─── DATA SHOWN ───

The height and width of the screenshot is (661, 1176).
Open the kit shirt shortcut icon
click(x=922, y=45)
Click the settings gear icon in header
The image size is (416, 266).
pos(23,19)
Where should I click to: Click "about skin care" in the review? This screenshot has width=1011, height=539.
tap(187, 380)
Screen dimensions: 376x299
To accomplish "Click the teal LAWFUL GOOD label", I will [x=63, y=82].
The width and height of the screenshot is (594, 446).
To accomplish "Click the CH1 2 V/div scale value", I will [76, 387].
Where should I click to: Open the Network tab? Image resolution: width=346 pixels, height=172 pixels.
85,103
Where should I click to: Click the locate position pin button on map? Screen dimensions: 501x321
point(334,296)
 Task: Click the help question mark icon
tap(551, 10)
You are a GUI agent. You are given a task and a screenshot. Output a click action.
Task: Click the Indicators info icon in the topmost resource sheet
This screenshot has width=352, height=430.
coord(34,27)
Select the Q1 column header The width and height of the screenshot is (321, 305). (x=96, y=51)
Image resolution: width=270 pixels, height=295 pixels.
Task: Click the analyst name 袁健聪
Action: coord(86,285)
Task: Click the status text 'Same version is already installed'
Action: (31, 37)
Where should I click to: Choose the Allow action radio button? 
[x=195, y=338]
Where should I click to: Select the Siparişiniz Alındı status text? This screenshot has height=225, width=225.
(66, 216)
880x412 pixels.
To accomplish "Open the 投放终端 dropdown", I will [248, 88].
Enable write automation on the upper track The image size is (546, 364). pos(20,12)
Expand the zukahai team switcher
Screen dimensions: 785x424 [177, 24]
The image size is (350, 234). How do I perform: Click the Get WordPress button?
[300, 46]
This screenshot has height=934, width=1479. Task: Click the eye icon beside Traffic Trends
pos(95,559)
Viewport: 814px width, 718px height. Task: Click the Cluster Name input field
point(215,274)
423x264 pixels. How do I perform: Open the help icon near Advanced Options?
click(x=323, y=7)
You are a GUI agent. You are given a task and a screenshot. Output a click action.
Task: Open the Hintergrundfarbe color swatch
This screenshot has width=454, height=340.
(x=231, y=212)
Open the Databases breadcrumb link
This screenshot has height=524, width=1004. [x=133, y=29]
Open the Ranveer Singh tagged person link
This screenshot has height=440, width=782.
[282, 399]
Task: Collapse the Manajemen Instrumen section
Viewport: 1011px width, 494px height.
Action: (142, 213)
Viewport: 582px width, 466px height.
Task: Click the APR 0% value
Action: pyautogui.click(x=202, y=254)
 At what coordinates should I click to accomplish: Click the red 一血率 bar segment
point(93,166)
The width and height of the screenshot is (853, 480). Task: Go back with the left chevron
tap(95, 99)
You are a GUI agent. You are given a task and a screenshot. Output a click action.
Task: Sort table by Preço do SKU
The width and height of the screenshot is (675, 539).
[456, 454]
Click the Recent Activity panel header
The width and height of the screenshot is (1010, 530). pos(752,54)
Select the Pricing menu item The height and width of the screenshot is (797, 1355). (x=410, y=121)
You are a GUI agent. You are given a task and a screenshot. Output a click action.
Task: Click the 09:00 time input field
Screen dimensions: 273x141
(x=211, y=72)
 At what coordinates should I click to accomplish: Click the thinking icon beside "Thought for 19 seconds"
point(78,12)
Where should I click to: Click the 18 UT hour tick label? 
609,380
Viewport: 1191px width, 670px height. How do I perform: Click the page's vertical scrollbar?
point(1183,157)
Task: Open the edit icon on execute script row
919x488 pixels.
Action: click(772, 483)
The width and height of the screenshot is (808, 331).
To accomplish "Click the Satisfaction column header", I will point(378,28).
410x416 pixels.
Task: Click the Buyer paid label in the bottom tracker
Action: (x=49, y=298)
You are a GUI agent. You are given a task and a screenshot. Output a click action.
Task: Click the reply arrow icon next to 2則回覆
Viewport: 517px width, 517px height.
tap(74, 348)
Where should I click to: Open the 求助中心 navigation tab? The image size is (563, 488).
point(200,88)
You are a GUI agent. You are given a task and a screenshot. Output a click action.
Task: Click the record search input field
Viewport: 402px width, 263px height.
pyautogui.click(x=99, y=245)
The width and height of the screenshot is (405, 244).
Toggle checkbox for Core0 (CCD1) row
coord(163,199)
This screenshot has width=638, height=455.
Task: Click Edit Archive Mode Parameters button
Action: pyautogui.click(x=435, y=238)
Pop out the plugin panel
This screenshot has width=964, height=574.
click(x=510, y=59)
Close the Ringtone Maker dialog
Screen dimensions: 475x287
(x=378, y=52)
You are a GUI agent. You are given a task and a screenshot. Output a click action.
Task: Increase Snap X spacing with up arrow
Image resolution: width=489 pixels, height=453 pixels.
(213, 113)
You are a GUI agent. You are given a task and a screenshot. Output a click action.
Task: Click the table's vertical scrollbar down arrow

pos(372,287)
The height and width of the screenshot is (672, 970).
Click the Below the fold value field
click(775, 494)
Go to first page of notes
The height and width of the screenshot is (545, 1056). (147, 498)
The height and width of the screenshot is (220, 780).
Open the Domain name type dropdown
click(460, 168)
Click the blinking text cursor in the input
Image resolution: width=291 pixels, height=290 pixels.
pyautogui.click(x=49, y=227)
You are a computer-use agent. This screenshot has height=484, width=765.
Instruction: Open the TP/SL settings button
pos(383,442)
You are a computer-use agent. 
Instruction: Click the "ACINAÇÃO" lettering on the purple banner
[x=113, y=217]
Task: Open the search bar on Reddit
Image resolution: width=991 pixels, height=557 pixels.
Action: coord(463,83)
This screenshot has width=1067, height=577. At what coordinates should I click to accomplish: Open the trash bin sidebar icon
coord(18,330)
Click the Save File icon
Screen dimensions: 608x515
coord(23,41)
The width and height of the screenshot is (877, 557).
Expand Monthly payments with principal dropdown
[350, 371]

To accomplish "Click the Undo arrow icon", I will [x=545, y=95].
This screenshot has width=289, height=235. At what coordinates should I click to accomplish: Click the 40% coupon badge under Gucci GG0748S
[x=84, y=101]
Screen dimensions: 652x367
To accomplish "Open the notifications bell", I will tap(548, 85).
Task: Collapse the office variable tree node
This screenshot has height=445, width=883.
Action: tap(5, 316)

───

Retype nothing except the lines from the line holding "Task: Collapse the office variable tree node" through the last line of the entries, both included.

**REPLY:**
Task: Collapse the office variable tree node
This screenshot has height=445, width=883.
Action: tap(5, 316)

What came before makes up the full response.